The Mississippi Tea Party wants a federal three-judge panel to toss a redistricting map that favors Democrats.
The Tea Party filed a friend of the court brief in U.S. District Court last week questioning the court's decision to adopt a Mississippi House of Representatives redistricting plan as the House election map for 2011. That plan is the same one rejected by Senate Republicans during the state Legislature's regular session. A three-judge panel ruled that it would consider two maps Mississippi House of Representatives and the Mississippi Senate partially passed. The panel invited other interested parties, including the Mississippi Republican Party, to dispute its decision at a May 10 hearing.
The Mississippi Tea Party is clearly one of the parties to fight it.
"If (the court) issues a ruling ordering elections to be held in 2011 for seats in the state House of Representatives using district lines that have not been created through the process mandated in our state constitution, then that ruling will undermine the very concept of the Rule of Law upon which all of our country's advancement has been built," the organization said in a statement.
The maps the court is considering have not "been created through the process mandated" by the state constitution because Senate Republicans repeatedly rejected a House-approved redistricting plan last month. Both chambers must submit their own redistricting proposals to the opposite chamber for approval.

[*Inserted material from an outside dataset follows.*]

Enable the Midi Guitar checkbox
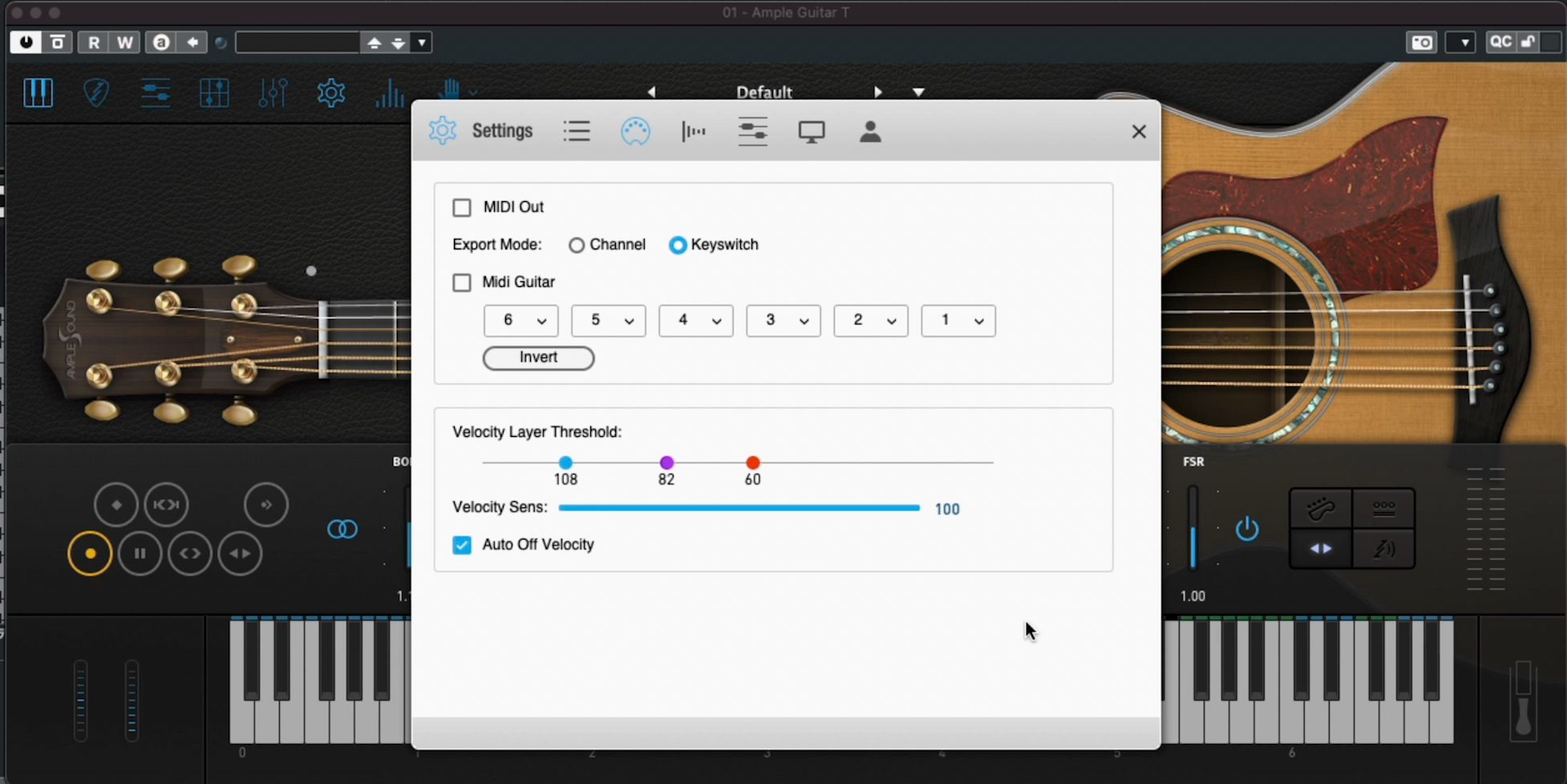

Republican Lt. Gov. Phil Bryant, who presides over the Senate, said he opposed the House-approved plan because it did not contain enough Republican-majority districts and would ensure a Democratic House Speaker in the next election. The NAACP, which filed suit in March demanding the federal court impose a map before the 2011 primaries and election, approves of the House map because it contains more black-majority districts. Blacks tend to vote Democrat in Mississippi, fostering opposition between the NAACP and the Mississippi Republican Party.
The Mississippi Tea Party claims that its opposition to the House-approved plan--which mirrors the opinion of the Mississippi Republican Party--has nothing to do with Democrats' preference for the plan, or the number of black-majority and Democrat-majority districts it creates.
"It is worth noting that while the MSTP and its members hold certain political viewpoints ... it is not the intent of the brief to assess the efficacy of any specific redistricting plan or to analyze the electoral implications of enacting any specific plan," the party states in its brief.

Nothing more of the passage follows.